While I wait for some functions to become inactive so I can reproduce the issue, could you provide debug logs of the behavior? You can get debug logs by adding boto3.set_stream_logger('') to the top of your script, and redacting any sensitive information. Thanks!

luzzodev commented 3 months ago

At the moment, I can't provide logs because I don't have any inactive Lambdas. As soon as possible, I'll try to replicate the flow with the debug log.

luzzodev commented 3 months ago

@RyanFitzSimmonsAK , here is the requested log.

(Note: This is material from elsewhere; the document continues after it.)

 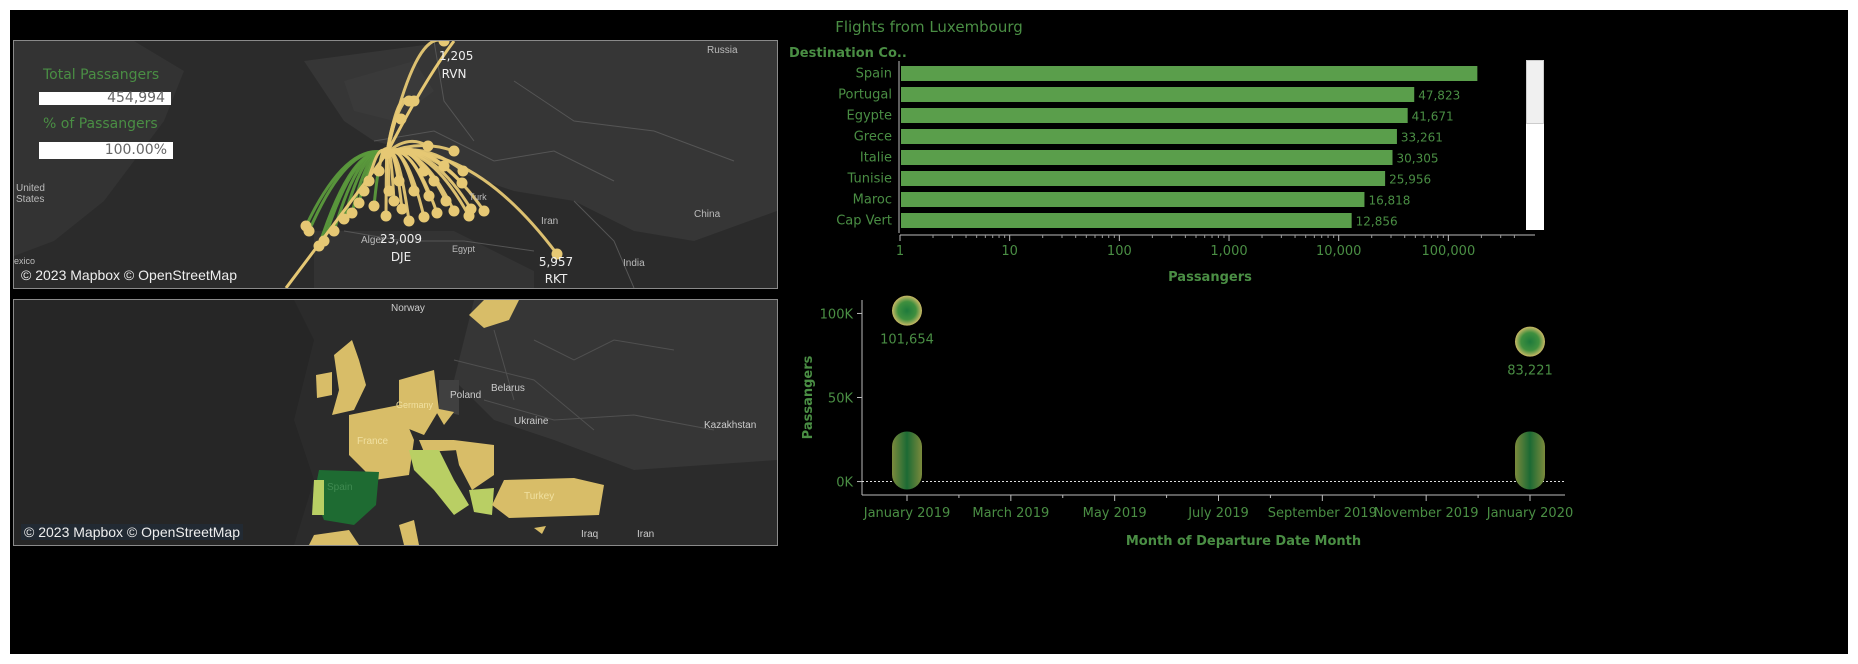 I want to click on category-label: Spain, so click(x=874, y=74).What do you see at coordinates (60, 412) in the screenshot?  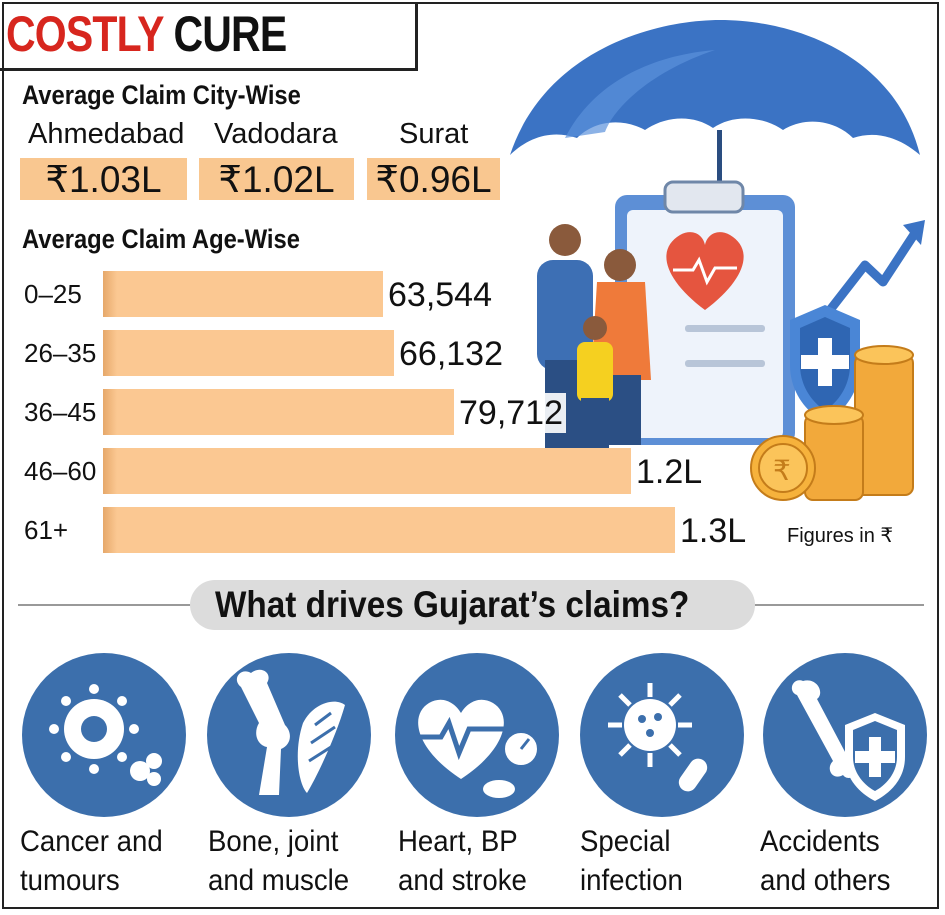 I see `age-tick-label: 36–45` at bounding box center [60, 412].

I have tried using the latest version of boto, but the error still occurs. boto_lambda_log.log

From what is see this is what happen:

Invoking an inactive lambda will generate the following error code : "CodeArtifactUserPendingException" with a status of 409.

This error code in not reported in the configuration file located at:

botocore/data/lambda/2015-03-31/service-2

according to the api verson i'm using.

The given error code should be configured in:

By the way, from what I can see, this issue might be caused by an undocumented error code returned by the API and this case should be handled as a LambdaNotReadyException.

jrkarnes commented 3 weeks ago

@RyanFitzSimmonsAK according to aws lambda documentation, <<"A function becomes inactive when it has been idle long enough for Lambda to reclaim the external resources that were configured for it. ">> . In my case, I have thousands of Lambdas configured with 10 GB of RAM and a 15-minute timeout, so it could be relatively easy for a Lambda to become inactive if it is not invoked for a while.

Given that a Lambda can become inactive if the timeout is reached without any invocations, if you don't need synchronous responses, it may be useful to invoke with a DLQ.

If you require a synchronous response, one of the things we've had luck with is building a /wake-up endpoint... but you may want to be careful with that because it puts your bill at the mercy of lambda timeouts tied to a public function endpoint. FWIW, we secure ours with an API gateway that has an allow-list of callers for the /wake-up endpoints on all our functions.